Problem description: Print only what runs from the line that includes "You are a GUI" to the end of the listing, word for word, and do not include any pictures.

Data for analysis:
*** Begin section ***
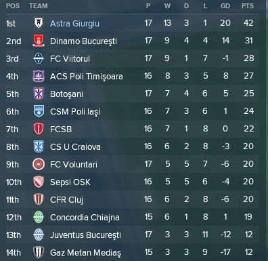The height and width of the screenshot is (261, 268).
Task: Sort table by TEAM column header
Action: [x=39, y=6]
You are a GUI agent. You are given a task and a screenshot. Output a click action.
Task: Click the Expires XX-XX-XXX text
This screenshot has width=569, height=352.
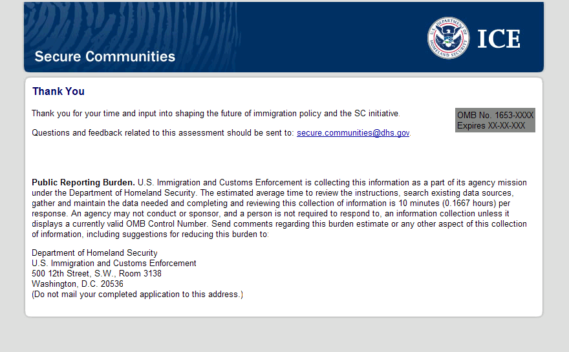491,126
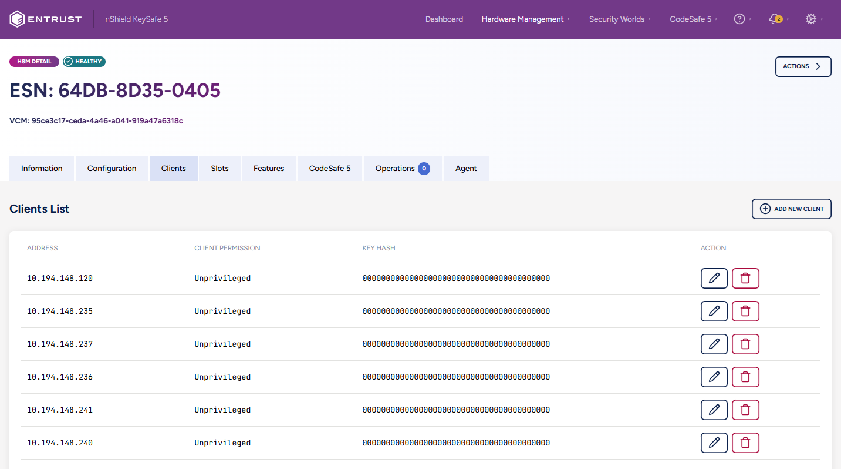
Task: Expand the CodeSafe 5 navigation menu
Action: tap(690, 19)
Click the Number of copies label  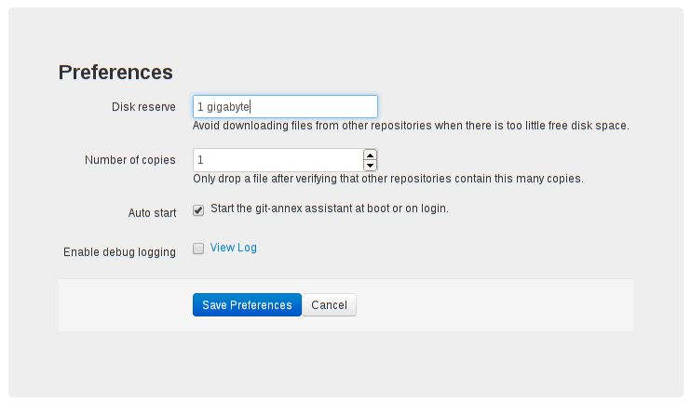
*** End section ***
Solved exercise:
You are a GUI agent. You are given a task and a screenshot. Output a click action.
Task: Click the Expires XX-XX-XXX text
This screenshot has width=569, height=352.
491,126
Task: Expand the CodeSafe 5 navigation menu
Action: tap(690, 19)
Click the Number of copies label  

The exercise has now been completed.